> **Input**
⟨
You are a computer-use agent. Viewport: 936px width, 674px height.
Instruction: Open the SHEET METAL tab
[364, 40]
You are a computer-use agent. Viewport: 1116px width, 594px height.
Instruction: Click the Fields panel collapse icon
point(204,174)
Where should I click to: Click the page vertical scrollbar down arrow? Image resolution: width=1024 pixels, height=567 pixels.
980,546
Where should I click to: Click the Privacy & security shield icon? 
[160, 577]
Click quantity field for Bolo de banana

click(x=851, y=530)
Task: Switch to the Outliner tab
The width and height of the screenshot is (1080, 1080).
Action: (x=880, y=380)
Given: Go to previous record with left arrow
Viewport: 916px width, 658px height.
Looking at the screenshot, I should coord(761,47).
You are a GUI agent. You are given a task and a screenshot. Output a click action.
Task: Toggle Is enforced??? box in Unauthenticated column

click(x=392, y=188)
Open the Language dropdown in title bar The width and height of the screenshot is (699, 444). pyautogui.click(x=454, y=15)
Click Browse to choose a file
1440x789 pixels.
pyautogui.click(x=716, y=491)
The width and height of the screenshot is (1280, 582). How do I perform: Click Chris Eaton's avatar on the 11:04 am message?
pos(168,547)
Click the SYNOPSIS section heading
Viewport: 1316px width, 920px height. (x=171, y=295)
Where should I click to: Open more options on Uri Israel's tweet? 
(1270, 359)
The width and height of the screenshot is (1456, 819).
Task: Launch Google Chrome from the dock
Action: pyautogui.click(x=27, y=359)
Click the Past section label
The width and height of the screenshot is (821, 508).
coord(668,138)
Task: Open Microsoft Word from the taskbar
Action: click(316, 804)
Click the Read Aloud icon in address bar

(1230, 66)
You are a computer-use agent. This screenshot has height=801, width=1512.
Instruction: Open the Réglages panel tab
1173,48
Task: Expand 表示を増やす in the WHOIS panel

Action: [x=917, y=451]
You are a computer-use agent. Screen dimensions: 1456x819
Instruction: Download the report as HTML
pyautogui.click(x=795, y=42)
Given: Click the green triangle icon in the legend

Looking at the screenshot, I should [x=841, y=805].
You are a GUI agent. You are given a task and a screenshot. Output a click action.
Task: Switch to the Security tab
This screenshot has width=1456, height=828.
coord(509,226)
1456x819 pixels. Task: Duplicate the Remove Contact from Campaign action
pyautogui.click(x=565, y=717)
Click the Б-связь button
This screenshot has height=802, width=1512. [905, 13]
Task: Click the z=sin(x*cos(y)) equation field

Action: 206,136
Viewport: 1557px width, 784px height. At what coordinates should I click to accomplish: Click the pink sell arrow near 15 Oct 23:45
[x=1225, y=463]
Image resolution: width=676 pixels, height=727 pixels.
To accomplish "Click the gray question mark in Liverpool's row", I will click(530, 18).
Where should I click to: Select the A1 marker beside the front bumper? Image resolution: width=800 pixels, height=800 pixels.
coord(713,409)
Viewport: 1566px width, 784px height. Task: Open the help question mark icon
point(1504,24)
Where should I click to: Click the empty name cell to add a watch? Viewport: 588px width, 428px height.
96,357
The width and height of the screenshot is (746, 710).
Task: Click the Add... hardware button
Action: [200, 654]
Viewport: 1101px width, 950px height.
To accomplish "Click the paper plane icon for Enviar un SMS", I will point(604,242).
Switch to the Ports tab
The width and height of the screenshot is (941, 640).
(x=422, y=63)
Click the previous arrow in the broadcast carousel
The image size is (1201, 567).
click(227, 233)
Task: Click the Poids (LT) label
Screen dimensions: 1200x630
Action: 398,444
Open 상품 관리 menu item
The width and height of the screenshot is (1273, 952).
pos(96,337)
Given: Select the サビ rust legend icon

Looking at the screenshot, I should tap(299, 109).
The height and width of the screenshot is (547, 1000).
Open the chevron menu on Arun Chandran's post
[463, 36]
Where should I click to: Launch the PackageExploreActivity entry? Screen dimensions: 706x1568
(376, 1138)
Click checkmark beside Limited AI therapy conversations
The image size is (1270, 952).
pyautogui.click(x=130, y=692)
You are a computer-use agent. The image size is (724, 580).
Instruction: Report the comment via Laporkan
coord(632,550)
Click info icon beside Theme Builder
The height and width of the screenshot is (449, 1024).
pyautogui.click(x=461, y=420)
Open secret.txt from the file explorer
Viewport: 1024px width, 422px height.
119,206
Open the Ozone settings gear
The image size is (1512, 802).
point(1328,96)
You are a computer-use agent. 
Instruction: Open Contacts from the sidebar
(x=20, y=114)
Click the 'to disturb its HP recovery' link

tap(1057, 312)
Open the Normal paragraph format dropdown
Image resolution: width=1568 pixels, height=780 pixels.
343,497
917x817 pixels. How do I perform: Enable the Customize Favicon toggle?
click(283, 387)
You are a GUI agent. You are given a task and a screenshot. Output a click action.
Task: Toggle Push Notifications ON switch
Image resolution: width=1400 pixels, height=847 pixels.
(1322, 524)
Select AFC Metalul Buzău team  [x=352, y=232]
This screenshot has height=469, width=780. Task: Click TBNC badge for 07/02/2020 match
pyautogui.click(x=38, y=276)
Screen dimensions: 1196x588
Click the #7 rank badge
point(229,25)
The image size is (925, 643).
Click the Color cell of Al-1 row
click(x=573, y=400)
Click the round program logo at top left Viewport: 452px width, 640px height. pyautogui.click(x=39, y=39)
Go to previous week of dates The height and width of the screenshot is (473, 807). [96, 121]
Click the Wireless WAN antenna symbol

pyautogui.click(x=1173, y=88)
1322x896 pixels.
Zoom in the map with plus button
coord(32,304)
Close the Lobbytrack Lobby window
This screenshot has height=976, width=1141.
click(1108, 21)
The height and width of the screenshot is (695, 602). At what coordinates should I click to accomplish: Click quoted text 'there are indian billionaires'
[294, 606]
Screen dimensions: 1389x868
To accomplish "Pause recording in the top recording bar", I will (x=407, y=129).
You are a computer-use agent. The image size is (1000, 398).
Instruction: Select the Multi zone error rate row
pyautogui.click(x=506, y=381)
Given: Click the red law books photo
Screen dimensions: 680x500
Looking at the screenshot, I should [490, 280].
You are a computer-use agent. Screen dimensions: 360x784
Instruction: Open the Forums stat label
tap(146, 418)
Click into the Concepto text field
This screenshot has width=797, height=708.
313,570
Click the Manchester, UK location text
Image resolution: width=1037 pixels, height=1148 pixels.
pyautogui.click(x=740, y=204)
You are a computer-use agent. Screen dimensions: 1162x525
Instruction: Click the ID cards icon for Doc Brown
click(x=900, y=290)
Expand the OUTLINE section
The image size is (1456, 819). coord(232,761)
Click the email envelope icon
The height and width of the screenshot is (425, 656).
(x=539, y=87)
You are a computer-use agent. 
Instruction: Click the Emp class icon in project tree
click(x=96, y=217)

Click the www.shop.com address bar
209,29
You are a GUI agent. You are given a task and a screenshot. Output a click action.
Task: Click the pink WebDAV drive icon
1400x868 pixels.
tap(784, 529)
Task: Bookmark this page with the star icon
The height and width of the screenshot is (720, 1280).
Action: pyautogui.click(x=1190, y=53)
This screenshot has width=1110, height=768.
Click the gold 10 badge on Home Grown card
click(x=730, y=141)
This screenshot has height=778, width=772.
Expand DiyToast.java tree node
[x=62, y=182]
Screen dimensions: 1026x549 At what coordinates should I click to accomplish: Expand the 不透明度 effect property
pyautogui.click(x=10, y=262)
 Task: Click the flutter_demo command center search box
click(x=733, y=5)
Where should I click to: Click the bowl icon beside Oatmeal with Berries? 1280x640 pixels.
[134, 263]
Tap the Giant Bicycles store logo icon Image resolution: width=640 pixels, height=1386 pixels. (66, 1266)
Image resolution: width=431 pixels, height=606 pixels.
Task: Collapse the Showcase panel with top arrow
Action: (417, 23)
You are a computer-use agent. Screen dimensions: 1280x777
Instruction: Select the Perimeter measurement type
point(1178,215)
⟩
> **Given instruction**
Copy out the lines above exactly, from the line that contains "Open 상품 관리 menu item" down to the line that contains "(x=20, y=114)", with both of those lines included.

> **Right answer**
Open 상품 관리 menu item
The width and height of the screenshot is (1273, 952).
pos(96,337)
Given: Select the サビ rust legend icon

Looking at the screenshot, I should tap(299, 109).
The height and width of the screenshot is (547, 1000).
Open the chevron menu on Arun Chandran's post
[463, 36]
Where should I click to: Launch the PackageExploreActivity entry? Screen dimensions: 706x1568
(376, 1138)
Click checkmark beside Limited AI therapy conversations
The image size is (1270, 952).
pyautogui.click(x=130, y=692)
You are a computer-use agent. The image size is (724, 580).
Instruction: Report the comment via Laporkan
coord(632,550)
Click info icon beside Theme Builder
The height and width of the screenshot is (449, 1024).
pyautogui.click(x=461, y=420)
Open secret.txt from the file explorer
Viewport: 1024px width, 422px height.
119,206
Open the Ozone settings gear
The image size is (1512, 802).
point(1328,96)
You are a computer-use agent. 
Instruction: Open Contacts from the sidebar
(x=20, y=114)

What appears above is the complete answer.